_Instructions to follow_
Your response should be every line from the entries that includes the string "green".

━━━ Excerpted data

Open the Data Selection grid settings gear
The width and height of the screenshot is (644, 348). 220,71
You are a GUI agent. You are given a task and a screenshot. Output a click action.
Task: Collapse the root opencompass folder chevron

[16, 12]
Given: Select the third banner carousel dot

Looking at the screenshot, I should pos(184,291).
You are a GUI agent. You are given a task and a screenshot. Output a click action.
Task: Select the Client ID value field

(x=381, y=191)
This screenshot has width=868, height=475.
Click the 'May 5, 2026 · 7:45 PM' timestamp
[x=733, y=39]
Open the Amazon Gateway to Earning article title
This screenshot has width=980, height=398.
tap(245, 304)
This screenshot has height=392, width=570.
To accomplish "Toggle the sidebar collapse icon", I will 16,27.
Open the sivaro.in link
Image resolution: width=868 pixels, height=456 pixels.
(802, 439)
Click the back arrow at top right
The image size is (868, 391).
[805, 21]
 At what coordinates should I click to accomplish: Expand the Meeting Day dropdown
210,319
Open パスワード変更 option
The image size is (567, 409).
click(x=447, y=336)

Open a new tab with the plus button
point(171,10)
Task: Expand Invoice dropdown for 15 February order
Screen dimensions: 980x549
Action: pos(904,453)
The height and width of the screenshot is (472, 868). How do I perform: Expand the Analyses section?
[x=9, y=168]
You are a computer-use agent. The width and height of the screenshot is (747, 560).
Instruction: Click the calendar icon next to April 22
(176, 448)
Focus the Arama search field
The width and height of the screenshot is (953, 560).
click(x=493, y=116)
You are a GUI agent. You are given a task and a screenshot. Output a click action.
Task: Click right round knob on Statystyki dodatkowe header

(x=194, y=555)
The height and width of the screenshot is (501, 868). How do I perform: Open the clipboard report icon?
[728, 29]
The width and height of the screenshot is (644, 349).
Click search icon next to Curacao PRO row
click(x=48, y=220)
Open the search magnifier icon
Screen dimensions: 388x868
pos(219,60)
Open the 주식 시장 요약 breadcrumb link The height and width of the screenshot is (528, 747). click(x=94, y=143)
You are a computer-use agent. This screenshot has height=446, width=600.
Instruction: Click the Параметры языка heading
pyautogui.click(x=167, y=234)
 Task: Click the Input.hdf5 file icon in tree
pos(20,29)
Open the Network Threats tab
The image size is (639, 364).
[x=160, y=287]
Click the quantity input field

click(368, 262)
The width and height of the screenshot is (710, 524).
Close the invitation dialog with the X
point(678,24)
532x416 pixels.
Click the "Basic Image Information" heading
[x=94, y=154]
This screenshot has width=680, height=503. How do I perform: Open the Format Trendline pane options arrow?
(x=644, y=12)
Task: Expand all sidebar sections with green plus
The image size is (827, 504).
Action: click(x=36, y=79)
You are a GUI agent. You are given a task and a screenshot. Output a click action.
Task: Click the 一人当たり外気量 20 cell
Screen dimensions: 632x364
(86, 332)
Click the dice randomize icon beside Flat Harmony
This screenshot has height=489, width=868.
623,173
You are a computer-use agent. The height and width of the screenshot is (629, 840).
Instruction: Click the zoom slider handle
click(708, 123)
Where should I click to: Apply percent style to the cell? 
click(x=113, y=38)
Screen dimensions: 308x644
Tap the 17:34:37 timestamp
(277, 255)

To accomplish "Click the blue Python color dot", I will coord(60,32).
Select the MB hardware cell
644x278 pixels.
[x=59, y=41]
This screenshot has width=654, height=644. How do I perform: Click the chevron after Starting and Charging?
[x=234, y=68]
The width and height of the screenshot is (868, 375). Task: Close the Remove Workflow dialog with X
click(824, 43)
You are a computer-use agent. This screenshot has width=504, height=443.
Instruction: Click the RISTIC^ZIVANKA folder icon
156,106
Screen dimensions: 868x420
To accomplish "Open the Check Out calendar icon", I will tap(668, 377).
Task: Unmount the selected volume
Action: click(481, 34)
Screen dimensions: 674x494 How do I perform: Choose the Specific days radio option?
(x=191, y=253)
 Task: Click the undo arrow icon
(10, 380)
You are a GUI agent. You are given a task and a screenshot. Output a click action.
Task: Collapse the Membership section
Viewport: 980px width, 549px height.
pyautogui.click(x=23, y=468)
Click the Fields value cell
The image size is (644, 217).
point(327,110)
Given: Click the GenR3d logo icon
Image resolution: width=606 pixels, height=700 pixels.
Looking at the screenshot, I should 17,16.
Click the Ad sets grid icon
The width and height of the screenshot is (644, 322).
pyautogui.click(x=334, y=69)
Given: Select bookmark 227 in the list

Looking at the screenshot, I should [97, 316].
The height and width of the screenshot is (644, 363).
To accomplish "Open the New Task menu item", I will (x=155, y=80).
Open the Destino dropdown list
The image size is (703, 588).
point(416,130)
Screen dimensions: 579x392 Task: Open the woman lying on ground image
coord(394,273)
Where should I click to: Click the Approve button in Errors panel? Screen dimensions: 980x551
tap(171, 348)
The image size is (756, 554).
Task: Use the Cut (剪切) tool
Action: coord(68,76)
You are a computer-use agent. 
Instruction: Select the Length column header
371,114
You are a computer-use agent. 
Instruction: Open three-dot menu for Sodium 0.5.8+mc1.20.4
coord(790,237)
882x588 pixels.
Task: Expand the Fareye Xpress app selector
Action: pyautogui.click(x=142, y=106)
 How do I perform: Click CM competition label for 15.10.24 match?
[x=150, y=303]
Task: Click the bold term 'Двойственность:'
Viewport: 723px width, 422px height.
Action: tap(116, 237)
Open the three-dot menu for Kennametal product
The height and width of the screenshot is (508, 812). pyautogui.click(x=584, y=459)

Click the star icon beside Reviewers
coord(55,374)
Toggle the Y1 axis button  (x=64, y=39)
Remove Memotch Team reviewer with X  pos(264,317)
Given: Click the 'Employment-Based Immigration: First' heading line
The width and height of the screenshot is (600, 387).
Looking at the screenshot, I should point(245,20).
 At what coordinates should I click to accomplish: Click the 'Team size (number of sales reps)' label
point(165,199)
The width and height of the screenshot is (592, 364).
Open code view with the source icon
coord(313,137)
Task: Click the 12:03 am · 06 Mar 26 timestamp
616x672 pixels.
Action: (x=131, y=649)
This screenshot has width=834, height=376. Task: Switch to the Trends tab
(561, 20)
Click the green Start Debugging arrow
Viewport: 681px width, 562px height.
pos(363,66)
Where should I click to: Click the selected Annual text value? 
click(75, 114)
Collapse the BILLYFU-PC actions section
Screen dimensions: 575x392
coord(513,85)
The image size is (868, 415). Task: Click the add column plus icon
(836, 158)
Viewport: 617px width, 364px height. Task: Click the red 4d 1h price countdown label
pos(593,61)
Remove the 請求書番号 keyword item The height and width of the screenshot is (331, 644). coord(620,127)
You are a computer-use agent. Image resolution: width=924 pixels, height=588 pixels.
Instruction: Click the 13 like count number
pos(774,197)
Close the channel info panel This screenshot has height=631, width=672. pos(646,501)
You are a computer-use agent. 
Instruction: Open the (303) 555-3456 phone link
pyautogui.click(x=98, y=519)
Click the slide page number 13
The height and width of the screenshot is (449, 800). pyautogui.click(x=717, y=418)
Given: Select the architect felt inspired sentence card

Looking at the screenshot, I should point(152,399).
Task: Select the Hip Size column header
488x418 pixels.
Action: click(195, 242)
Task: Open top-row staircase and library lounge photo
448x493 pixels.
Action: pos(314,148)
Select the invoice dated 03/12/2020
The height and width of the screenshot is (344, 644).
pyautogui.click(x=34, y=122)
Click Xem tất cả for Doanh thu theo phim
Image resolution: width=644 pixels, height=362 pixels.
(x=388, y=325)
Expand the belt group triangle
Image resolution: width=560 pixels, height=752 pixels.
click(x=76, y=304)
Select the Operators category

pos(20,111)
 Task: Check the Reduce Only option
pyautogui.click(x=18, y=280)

━━━━━━

_Reply_
Task: Expand all sidebar sections with green plus
Click the green Start Debugging arrow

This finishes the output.